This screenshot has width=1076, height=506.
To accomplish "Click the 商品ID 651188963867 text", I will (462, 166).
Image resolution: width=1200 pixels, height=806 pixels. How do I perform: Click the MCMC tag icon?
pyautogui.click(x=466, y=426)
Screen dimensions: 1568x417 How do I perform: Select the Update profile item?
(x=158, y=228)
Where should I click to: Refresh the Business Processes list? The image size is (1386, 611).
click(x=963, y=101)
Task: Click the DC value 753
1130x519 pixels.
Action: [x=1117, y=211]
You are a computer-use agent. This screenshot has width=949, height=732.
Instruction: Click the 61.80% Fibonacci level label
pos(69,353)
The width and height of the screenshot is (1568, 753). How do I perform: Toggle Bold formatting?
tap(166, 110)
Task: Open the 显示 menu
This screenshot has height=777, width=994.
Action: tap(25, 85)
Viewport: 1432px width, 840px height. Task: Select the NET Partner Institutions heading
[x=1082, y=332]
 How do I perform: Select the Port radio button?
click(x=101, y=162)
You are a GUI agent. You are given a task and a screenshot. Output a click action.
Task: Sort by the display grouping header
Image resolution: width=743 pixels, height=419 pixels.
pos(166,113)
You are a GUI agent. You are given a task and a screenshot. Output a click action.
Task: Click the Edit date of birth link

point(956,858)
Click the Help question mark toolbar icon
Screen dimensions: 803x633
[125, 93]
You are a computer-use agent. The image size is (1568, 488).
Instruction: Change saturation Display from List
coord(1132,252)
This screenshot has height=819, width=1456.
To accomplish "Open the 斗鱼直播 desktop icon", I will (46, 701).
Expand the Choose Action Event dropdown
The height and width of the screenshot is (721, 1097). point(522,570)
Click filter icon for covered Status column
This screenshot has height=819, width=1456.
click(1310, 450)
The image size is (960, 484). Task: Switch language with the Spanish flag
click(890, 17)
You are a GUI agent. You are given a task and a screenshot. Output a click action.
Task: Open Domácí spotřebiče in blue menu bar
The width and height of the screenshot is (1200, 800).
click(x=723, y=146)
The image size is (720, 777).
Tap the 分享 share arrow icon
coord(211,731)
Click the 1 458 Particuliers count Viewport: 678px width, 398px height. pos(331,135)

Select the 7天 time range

> Work required:
Rewrite all of the entries above, swapping every occurrence of "GUI agent" for "UI agent" and leaving everything else as it is.

> Complete output:
This screenshot has width=1076, height=506.
To accomplish "Click the 商品ID 651188963867 text", I will (462, 166).
Image resolution: width=1200 pixels, height=806 pixels. How do I perform: Click the MCMC tag icon?
pyautogui.click(x=466, y=426)
Screen dimensions: 1568x417 How do I perform: Select the Update profile item?
(x=158, y=228)
Where should I click to: Refresh the Business Processes list? The image size is (1386, 611).
click(x=963, y=101)
Task: Click the DC value 753
1130x519 pixels.
Action: [x=1117, y=211]
You are a computer-use agent. This screenshot has width=949, height=732.
Instruction: Click the 61.80% Fibonacci level label
pos(69,353)
The width and height of the screenshot is (1568, 753). How do I perform: Toggle Bold formatting?
tap(166, 110)
Task: Open the 显示 menu
This screenshot has height=777, width=994.
Action: tap(25, 85)
Viewport: 1432px width, 840px height. Task: Select the NET Partner Institutions heading
[x=1082, y=332]
 How do I perform: Select the Port radio button?
click(x=101, y=162)
You are a UI agent. You are given a task and a screenshot. Output a click action.
Task: Sort by the display grouping header
Image resolution: width=743 pixels, height=419 pixels.
pos(166,113)
You are a UI agent. You are given a task and a screenshot. Output a click action.
Task: Click the Edit date of birth link

point(956,858)
Click the Help question mark toolbar icon
Screen dimensions: 803x633
[125, 93]
You are a computer-use agent. The image size is (1568, 488).
Instruction: Change saturation Display from List
coord(1132,252)
This screenshot has height=819, width=1456.
To accomplish "Open the 斗鱼直播 desktop icon", I will (46, 701).
Expand the Choose Action Event dropdown
The height and width of the screenshot is (721, 1097). point(522,570)
Click filter icon for covered Status column
This screenshot has height=819, width=1456.
click(1310, 450)
The image size is (960, 484). Task: Switch language with the Spanish flag
click(890, 17)
You are a UI agent. You are given a task and a screenshot. Output a click action.
Task: Open Domácí spotřebiče in blue menu bar
The width and height of the screenshot is (1200, 800).
click(x=723, y=146)
The image size is (720, 777).
Tap the 分享 share arrow icon
coord(211,731)
Click the 1 458 Particuliers count Viewport: 678px width, 398px height. pos(331,135)

Select the 7天 time range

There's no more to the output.